(PASSAGE FOR REVIEW begins)
NVIDIA is hiring a Principal Software Engineer – Large-Scale LLM Memory and Storage Systems to define the vision and roadmap for memory management of large-scale LLM and storage systems within the Dynamo inference framework. You will design and evolve a unified memory layer spanning multiple tiers and architect deep integrations with leading LLM serving engines.
What You'll Do
- Design and evolve a unified memory layer that spans GPU memory, pinned host memory, RDMA-accessible memory, SSD tiers, and remote storage to support large-scale LLM inference.
- Architect and implement deep integrations with leading LLM serving engines (like vLLM, SGLang, TensorRT-LLM), focusing on KV-cache offload, reuse, and remote sharing across heterogeneous clusters.
- Co-design interfaces and protocols enabling disaggregated prefill, peer-to-peer KV-cache sharing, and multi-tier KV-cache storage for high-throughput, low-latency inference.
- Partner closely with GPU architecture, networking, and platform teams to exploit GPUDirect, RDMA, NVLink, and similar technologies for low-latency KV-cache access across heterogeneous accelerators.
- Mentor engineers, set technical direction for memory and storage subsystems, and represent the team in internal reviews and external forums.
(PASSAGE FOR REVIEW ends)
(GIVEN RECORDS begins)
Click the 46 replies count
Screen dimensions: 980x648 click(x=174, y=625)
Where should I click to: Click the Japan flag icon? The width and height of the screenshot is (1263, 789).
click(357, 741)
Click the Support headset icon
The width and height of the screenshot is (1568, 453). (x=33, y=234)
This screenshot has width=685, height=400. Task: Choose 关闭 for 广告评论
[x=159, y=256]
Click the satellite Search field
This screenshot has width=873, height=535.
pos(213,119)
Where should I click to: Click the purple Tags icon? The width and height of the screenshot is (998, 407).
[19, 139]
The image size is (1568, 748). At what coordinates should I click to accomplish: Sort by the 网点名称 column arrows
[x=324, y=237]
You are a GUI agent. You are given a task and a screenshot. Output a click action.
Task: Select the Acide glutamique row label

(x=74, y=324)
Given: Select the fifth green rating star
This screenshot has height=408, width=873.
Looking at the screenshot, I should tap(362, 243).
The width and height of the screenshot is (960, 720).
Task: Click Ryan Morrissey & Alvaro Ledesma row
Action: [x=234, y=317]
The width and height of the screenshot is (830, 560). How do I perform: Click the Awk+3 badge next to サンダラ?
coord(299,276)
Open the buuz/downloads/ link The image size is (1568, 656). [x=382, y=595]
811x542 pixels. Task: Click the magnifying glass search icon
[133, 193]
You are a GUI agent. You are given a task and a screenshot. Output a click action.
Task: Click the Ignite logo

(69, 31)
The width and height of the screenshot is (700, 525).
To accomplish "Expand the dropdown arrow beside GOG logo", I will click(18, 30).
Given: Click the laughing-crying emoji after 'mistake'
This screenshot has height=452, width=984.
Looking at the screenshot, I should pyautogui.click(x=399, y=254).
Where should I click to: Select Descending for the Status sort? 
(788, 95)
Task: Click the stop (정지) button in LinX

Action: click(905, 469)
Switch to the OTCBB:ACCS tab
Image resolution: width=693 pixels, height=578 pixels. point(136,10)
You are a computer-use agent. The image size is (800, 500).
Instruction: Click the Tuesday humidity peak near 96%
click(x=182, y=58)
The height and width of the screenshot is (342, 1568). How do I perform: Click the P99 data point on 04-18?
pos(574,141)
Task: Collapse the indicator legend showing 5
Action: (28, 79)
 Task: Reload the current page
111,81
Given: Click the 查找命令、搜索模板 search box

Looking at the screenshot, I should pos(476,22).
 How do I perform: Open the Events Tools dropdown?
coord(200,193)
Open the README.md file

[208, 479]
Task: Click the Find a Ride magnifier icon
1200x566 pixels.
(GIVEN RECORDS ends)
TASKS TO COMPLETE =>
- a) Which LLM serving engines does the job posting name as examples?
- b) Copy the portion of the job posting starting with "What You'll Do" and going on through "high-throughput, low-latency inference.".
The material comes from a different source than the job posting.

RESPONSES =>
- a) vLLM, SGLang, and TensorRT-LLM.

- b)
What You'll Do
- Design and evolve a unified memory layer that spans GPU memory, pinned host memory, RDMA-accessible memory, SSD tiers, and remote storage to support large-scale LLM inference.
- Architect and implement deep integrations with leading LLM serving engines (like vLLM, SGLang, TensorRT-LLM), focusing on KV-cache offload, reuse, and remote sharing across heterogeneous clusters.
- Co-design interfaces and protocols enabling disaggregated prefill, peer-to-peer KV-cache sharing, and multi-tier KV-cache storage for high-throughput, low-latency inference.